This is the fifth segment of what was planned as an eight-part series on XML eXtensible Stylesheets Language Transformations, aka XSLT, but has now gone into eight parts because of the very topic under discussion. The subject of brief tutorial is XSLT expressions, after taking care of variables and data types in the last tip. Like variable and data types, expressions ultimately originate from XPath. But remember that expressions are the "transformation engine" inside XSLT, at least when input must be parsed, interpreted, reacted to, or manipulated in some form or fashion.

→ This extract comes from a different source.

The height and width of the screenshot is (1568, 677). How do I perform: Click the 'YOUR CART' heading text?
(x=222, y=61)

The archetypal expression in XSLT and XPath is called a path expression, which defines a navigation path through a document tree. Starting from some defined point of origin—usually, this is either the current node in the tree, or the root of the tree—a path expression follows a sequence of steps in a specific direction. At each step, a path may branch so one can choose to apply an expression to a node in the tree, or to the children of that node. The result of a path expression is always a set of nodes; even if that result is empty or contains only a single node, it's still treated as a set of nodes.
Navigation proceeds in specific directions: these are called the axes, and are generally organized into the following sets (shown in alphabetical order):
- Ancestor axis: finds all ancestors of a node.

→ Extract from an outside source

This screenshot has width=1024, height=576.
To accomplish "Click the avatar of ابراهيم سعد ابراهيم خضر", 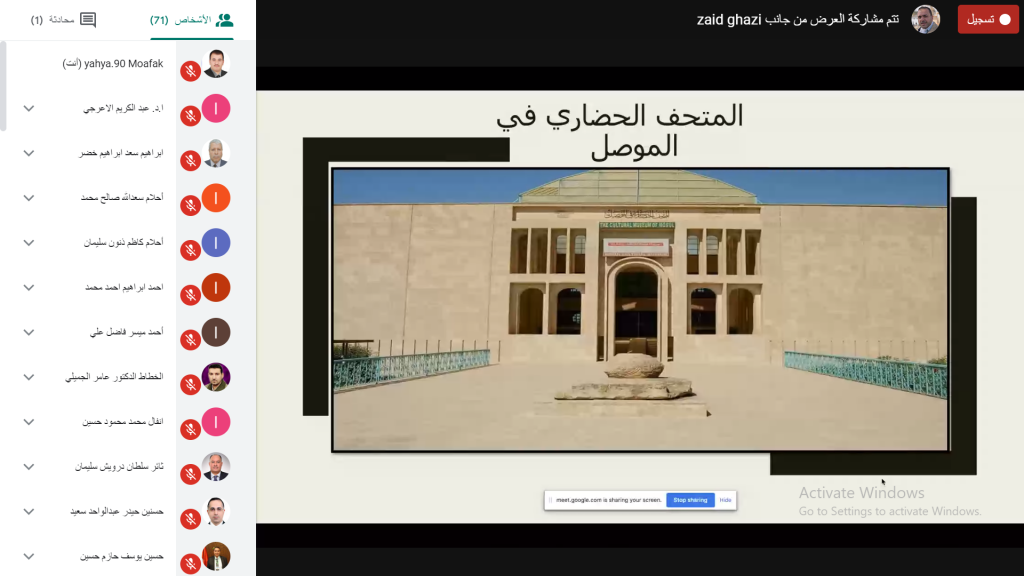I will [216, 153].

- Attribute axis: fins all attributes of a node.
- axis: finds all children of a node.
- Following-siblings axis: finds all nodes that follow the current node in the tree, and share the same parent.

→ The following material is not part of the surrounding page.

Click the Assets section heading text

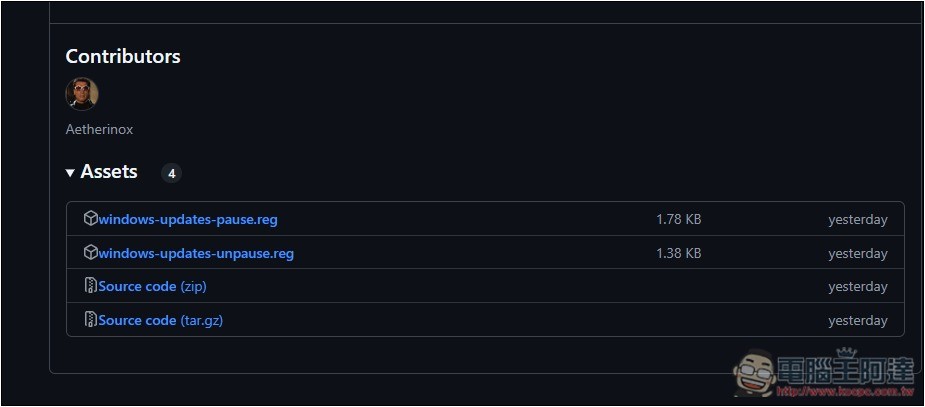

- Preceding-siblings axis: finds all nodes that precede the current node in the tree, and share the same parent.
Other recognized axes also exist (though the preceding ones are most important when navigating document trees), and ancestor-or-self, descendant, descendant-or-self, following, namespace, parent, preceding, preceding-sibling, and self. These are fully documented in Chapter 5 of Michael Kay's XSLT Programmer's Reference (see part 1 of this series for a complete citation). They're also fully documented at the excellent XSLT tutorial at Zvon.org.
Expressions can also qualify which nodes are to be selected at each step in a path. Here again, there are various ways to make such qualifications, generally by defining specific constraints:
- Node name (complete or partial specifications are possible)
- Node type (elements or processing instructions)
- Node predicate (nodes must satisfy some arbitrary Boolean expression)
- Node position on the current axis (one can, for example, select all following siblings, or only the sibling that immediately follows the current node)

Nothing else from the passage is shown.